I colori di Radi, che attingono dal profondo della storia, dalla radice stessa del fare arte, si fanno luminosa intonata poesia che ci conquista quasi fosse sempre stata nei luoghi della nostra esperienza. Come se la storia l’avessero scritta da sempre e la riconducessero ora al nostro presente in una a-temporalità senza vincoli attraverso lo splendere della luce. Luce che è una placenta entro la quale è concepita la vitalissima sostanza-materia colorata e sotto il cui involucro, al riparo, l’opera riesce a completare il suo sviluppo fino a farsi entità fisica davvero reale. Quando il colore, dedotto nel suo affiorare, nel tentativo di emancipare la propria cromia in un tentativo di formasi, si smarca dal fondo facendosi rivelatore di presenze prima solo latenti.

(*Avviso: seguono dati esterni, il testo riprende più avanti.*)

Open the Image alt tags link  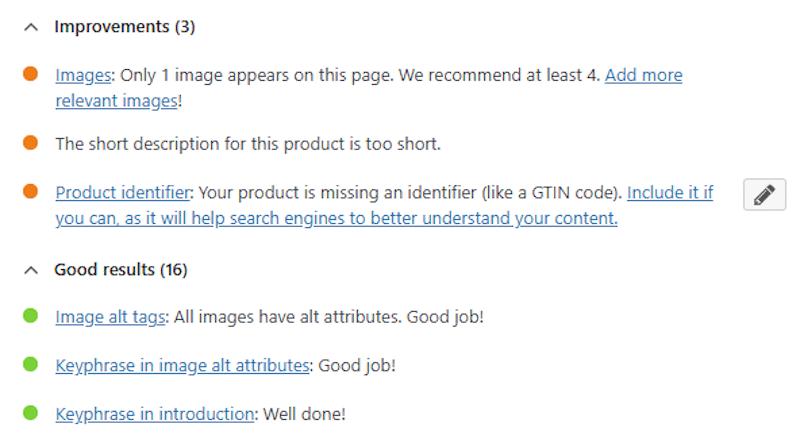110,317
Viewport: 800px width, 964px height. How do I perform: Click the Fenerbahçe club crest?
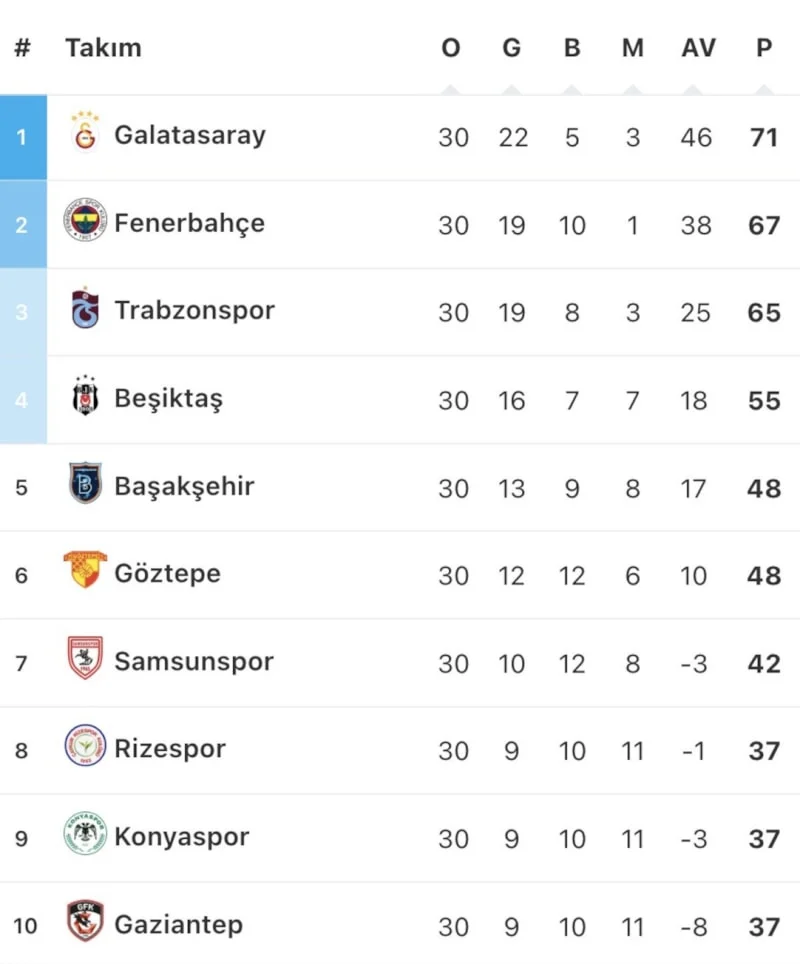click(x=85, y=222)
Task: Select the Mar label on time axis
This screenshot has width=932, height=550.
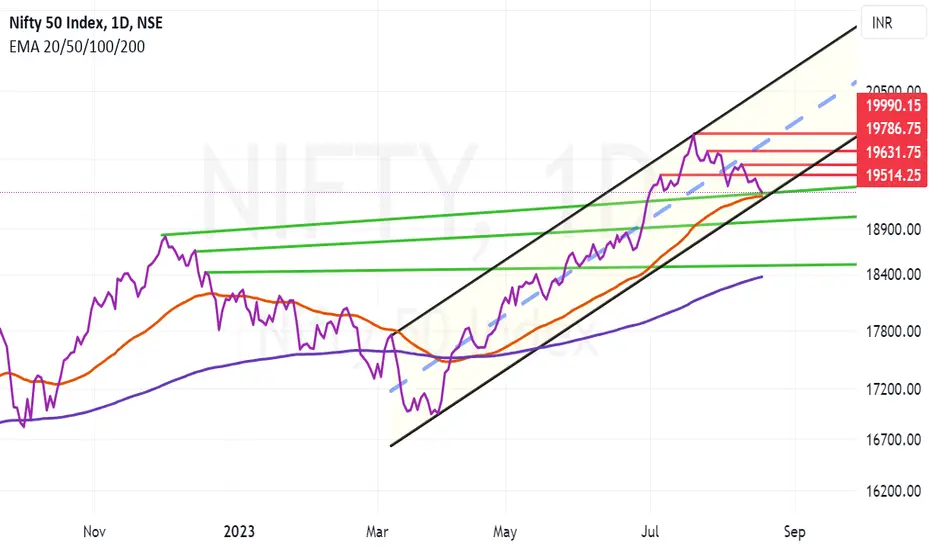Action: click(377, 531)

Rotto l’involucro protettivo del nulla, appare la visione, o meglio la sua ipotesi iniziale, lo stadio primo dal quale conseguirà poi il tutto, ancora amplificabile, nell’incontrato con l’esperienza di chi vede.

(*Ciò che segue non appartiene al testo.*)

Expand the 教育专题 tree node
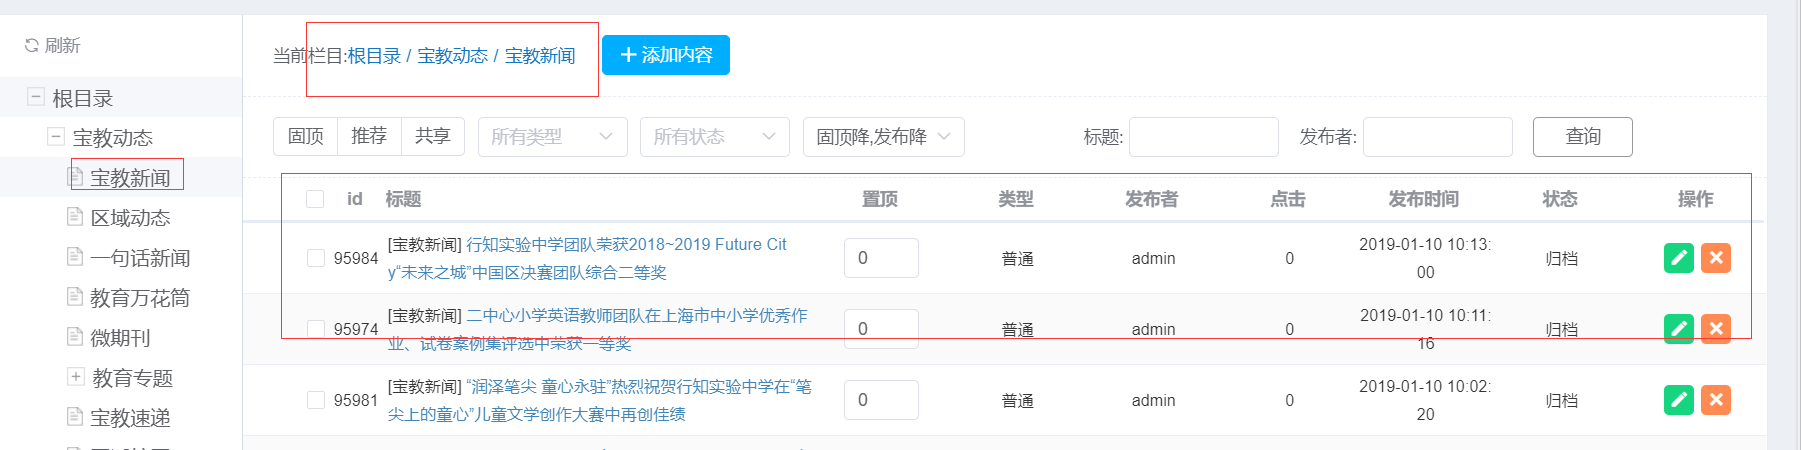Viewport: 1801px width, 450px height. (x=76, y=377)
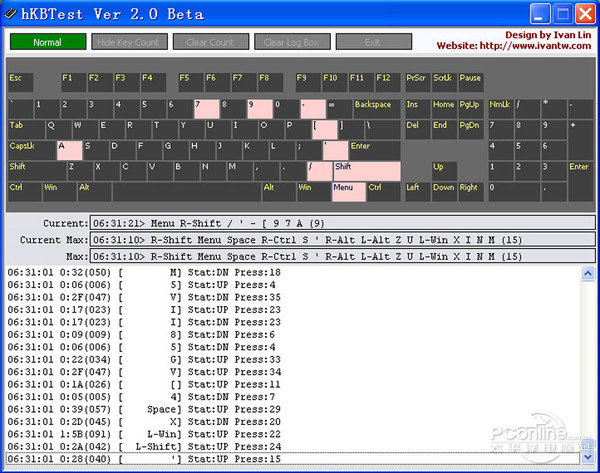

Paolo Radi si pone quindi oltre la pittura – intesa come gestualità creativa – e la scultura – pensata come ipotesi spaziale – per farsi presenza cognitiva. Sculture o quadri, non importa, le sue opere pongono in evidenza l’incanto che ad esse si accompagna davanti a risultati tanto complessi nella loro strutturazione conoscitiva, quanto semplici nell’approccio formale. Paolo Radi, al pari dei grandi intellettuali e dei fini pensatori, riesce a stabilire un livello primario di comunicazione: utilizzando una virtuosa espressione artistica, che non involve mai nella tautologia ermetica o nell’asserzione criptica conservando e preservando il dato fermo del suo stile. È uno stile che traduce nell’immagine dell’opera la sua intima riflessione, che si caratterizza sì per un’individualità non mai trascurabile, eppure visivamente e sensibilmente semplice nella sua complessità da rendersi luogo aperto per la condivisione di un pensiero allargato e partecipe. Il suo lavoro accoglie e fa sua, rispettandola, la sensibilità di chi osserva in tutti quei livelli di com-prensione che sono singolarmente intuibili da ciascun riguardante.

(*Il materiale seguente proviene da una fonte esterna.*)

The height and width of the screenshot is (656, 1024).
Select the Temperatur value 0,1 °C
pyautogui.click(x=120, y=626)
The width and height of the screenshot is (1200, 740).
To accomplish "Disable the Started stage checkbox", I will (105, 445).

Paolo Radi ha fatto della concentrazione una virtù e una necessità irrinunciabili, modello di una contemporaneità artistica che ancora crede nel significato profondo – che ne è di fatto l’anima – del fare arte. Oggi quando tutto sembra essere contaminato e vituperato da un sistema che fomenta il desiderio di un successo tanto magnificente, quanto transitorio e aleatorio.
Cogliamo il suo spunto e suggerimento che, attraverso le sue opere, permettono di imprimere una svolta che ci fa tornare a ripensare ai canoni e all’essenza del Bello, vero trionfo per l‘Arte, da scriversi sempre, in questi casi, con la maiuscola. Prendiamoci una lunga pausa per ammirarle, respirarle, per fissare il loro fulgore annunciante e non ne saremo mai traditi. Perché l’Arte, quella vera, è davvero senza tempo.
Una pausa che avrà allora il sapore della conquista e la ragione della vittoria.